Follow your cart to "frozen." Then stock up with good-for-you, convenient versions of your favorite meals. Healthy Choice meals can be microwaved at home or work. You'll find frozen EggBeaters, too. While in the frozen aisle, pick up some Healthy Choice ice cream for a low-fat dessert that tastes like an indulgence.
Go for whole. When choosing bread, pasta, rice, or breakfast cereal, put whole grains in your shopping cart. Try to make half of your grain choices whole. One place to start: Healthy Choice Hearty 100% Whole Grain bread.
Cooking up a Storm
Next stop: your kitchen (indoors or out)! As "chef," you can trim the fat (and saturated fat), yet still deliver on flavor.

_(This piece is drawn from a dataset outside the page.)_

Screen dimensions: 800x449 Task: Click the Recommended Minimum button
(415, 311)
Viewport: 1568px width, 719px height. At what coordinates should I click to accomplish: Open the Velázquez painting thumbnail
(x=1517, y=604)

Cook lean. Frying adds fat. Instead, cook meat (and more) in low-fat ways.
Bake or roast: Place meat in an uncovered pan. Then cook it in an oven or covered grill. This usually takes longer than direct grilling or broiling. It's great for roasts, whole chicken, fish filets, and cut-up chicken.
Grill or broil: Cook directly over (or under) a hot flame or coals. Tips: Brush with a little sauce or spray with PAM For Grilling oil to keep food from drying out. This works for beef and fish steaks, kebabs, burgers, franks, and chicken breasts.
Microwave: Cook in a covered, microwave-safe container with little or no liquid. Microwave cooking is especially great for vegetables.
Stir-fry: Cook quickly in a skillet over high heat, with just a little oil. Tips: Slice meat and poultry in thin, uniform pieces. Do the same for veggies. Use a nonstick skillet with All Natural Original PAM cooking spray. Marinate meat, poultry, or fish for more flavor. Put meat in the skillet first to make sure it cooks through. Then add the veggies to finish.
Switch fats. Be heart smart. Use oils, tub margarines, and other unsaturated fats more often than butter or stick margarine. Dip bread in a little olive oil. Baste grilled food with herbed oil. Or brush sandwich bread with herbed oil or tub margarine.
Lighten up! You don't need to add butter or oil to water for cooking vegetables, pasta, or rice. If you like buttery flavor, add a smaller amount. But wait until just before serving. To keep pasta or rice from sticking, spray a little PAM into the water before boiling. For tasty and low-fat alternatives to butter and olive oil, use All Natural Butter Flavor PAM and All Natural Olive Oil PAM.
Ease up on dressing. For a typical salad, just two tablespoons will do!